Все это время я много читал. Меня так увлекли пушкинские поэмы, что при всей слабости памяти я читал сокамерникам целые главы «Бахчисарайского фонтана», «Нулина», «Цыган», другие более поздние стихи поэта, выученные наизусть.

Аудитория слушала меня охотно, что было лучшей наградой за усердие и желание овладеть художественным чтением.

Как-то в камере появился необыкновенно худой маленького роста человек лет 45, это был иностранец, француз по происхождению. Он слабо говорил по-русски, я пытался разговорить его: когда он узнал, что я говорю по-немецки, он отказался от русского, и мы стали разговаривать по-немецки.

Я хотел использовать это общение для занятий французским языком. Еще будучи в Бутырке, я попробовал то же самое, используя «Войну и мир», где было много французского текста и русского перевода. Читать правильно я не умел, так как не знал правил. По русскому переводу я находил слова во французском и зрительно запоминал их. Так понемногу осваивал текст, не обращая внимания на произношение.

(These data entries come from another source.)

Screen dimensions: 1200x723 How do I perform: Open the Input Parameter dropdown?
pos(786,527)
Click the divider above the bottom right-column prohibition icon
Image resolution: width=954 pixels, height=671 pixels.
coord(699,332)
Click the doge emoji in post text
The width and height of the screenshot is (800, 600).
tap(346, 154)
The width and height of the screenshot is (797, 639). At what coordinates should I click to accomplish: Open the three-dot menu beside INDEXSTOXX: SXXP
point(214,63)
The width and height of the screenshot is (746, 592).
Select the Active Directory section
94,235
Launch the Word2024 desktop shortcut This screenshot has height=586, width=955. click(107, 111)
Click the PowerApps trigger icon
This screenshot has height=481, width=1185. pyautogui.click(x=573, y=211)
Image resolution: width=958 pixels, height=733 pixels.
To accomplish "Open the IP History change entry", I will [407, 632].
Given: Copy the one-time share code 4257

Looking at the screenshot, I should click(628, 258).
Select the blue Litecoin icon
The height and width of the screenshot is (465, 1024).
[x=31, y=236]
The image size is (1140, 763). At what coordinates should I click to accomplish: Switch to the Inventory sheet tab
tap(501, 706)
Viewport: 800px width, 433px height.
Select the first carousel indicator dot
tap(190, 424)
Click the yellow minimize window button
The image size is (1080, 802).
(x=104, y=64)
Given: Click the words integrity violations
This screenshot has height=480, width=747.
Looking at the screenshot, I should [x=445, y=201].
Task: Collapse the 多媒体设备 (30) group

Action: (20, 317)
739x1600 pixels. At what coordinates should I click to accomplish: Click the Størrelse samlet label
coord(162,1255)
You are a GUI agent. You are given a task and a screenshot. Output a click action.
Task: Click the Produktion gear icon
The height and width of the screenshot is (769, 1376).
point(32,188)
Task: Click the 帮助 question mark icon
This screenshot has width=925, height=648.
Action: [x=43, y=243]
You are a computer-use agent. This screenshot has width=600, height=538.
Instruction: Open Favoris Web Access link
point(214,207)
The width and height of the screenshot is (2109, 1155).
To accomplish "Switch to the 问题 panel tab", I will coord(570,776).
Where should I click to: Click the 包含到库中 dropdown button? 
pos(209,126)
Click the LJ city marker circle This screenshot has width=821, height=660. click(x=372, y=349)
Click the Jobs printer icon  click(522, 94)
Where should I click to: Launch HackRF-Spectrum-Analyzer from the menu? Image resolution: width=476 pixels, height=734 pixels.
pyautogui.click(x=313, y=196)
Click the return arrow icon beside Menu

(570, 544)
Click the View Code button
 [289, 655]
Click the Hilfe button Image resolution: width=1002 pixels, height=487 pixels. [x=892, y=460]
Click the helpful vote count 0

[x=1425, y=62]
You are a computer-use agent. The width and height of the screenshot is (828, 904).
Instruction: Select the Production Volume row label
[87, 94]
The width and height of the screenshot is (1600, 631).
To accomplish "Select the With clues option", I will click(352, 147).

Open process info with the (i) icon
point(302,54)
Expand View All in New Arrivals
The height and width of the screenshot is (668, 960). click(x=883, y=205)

Когда я познакомился с французом, я решил научиться правильно писать и говорить. Француз охотно отозвался на это, и мы начали заниматься. Свой опыт в освоении немецкого я перенес на французский. Трудности были с бумагой и карандашом. Едва выпросили из передачи оберточную бумагу, где-то нашелся и маленький (с наперсток) огрызок карандаша. Прячась за спинами зэков от вертухая, мы стали заниматься.

Много лет спустя я с гордостью показывал пожелтевшие листки уроков своим родственникам и друзьям, чудом уцелевшими в тех условиях непредсказуемой жизни. На листках сохранились даты и номера уроков, слова с переводом, самая элементарная грамматика. Занятия продолжались полтора-два месяца и закончились с уходом француза на этап.

К сожалению, короткий срок занятий не закрепил в памяти приобретенные знания, и через несколько лет без практики французский был забыт, а мое желание выучить его так и осталось неудовлетворенным.

6.

Как-то ночью, незадолго до наступления нового года, я был вызван из камеры «с вещами». Я провел здесь более года. И куда теперь?

Этап освобождал меня из тюрьмы — сработал прокурорский вердикт, и предстоял новый прыжок в неизвестность. Опять тревоги о том, как сложится жизнь и не покинет ли надежда на адаптацию на новом месте. Все нужно начинать сначала.